Task directions:
What lines in the following entries hold the word "computer"? Copy each one.

>>>

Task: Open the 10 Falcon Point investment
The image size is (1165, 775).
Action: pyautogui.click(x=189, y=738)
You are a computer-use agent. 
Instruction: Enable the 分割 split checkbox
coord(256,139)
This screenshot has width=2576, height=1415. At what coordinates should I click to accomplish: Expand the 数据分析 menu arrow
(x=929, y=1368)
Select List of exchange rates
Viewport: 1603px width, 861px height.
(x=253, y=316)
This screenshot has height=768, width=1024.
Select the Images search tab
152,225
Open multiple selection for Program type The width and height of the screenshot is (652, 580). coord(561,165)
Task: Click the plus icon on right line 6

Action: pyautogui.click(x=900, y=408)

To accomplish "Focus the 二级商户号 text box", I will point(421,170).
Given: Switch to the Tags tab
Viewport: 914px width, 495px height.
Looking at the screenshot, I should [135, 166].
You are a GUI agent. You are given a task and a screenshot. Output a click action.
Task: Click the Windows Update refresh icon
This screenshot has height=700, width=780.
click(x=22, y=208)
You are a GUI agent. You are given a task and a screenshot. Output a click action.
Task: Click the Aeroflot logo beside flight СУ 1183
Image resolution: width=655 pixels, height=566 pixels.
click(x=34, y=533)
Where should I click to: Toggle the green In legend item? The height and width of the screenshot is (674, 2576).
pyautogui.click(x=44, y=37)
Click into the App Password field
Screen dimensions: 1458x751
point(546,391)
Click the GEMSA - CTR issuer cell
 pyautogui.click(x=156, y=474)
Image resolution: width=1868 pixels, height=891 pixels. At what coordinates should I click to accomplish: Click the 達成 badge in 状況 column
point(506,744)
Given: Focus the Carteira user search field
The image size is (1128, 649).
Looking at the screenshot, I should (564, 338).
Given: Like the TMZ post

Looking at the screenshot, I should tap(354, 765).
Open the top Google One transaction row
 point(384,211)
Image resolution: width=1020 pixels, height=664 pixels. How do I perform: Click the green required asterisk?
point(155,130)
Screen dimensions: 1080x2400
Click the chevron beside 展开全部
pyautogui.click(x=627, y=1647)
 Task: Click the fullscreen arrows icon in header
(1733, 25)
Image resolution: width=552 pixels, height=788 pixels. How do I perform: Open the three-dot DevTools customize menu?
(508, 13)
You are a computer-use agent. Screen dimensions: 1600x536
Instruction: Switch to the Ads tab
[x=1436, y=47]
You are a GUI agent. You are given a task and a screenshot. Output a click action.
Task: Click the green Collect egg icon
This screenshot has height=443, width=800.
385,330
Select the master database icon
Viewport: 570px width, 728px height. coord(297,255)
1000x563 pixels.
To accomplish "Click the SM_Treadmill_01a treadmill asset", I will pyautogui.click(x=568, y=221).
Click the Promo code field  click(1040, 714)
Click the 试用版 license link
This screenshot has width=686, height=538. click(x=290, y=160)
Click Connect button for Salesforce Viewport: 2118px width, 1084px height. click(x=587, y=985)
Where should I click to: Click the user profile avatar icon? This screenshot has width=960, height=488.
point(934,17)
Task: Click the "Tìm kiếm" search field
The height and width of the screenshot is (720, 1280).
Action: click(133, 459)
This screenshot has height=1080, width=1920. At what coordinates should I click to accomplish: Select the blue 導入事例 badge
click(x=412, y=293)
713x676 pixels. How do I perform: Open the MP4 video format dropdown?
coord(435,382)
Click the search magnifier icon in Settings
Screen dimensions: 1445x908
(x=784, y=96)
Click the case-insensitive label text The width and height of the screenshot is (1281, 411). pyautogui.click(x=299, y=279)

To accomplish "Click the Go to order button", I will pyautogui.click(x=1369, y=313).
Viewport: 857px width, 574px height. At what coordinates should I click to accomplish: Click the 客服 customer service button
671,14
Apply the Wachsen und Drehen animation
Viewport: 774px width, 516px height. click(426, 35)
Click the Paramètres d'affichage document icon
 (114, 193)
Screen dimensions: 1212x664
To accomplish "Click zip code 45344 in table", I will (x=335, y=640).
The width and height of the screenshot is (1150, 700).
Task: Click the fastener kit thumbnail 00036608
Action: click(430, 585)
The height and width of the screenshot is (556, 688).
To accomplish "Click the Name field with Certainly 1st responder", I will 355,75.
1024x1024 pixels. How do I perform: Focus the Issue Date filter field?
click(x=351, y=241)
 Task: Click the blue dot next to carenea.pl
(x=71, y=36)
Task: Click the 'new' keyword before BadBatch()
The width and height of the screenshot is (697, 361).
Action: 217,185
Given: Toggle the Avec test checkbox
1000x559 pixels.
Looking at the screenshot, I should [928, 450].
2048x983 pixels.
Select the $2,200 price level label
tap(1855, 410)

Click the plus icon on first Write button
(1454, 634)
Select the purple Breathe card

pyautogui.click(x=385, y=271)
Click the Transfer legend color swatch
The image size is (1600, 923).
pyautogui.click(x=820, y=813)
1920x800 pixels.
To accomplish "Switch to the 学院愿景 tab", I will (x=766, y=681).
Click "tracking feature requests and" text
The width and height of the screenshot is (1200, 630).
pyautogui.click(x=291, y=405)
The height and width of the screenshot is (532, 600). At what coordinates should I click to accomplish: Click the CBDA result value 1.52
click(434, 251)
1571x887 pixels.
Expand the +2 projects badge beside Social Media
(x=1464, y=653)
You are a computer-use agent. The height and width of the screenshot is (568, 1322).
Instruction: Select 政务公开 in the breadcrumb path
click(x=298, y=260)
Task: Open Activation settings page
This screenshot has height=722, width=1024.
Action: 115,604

<<<

Solution below:
You are a computer-use agent. 
You are a computer-use agent. Screen dimensions: 1600x536
You are a computer-use agent. The height and width of the screenshot is (568, 1322).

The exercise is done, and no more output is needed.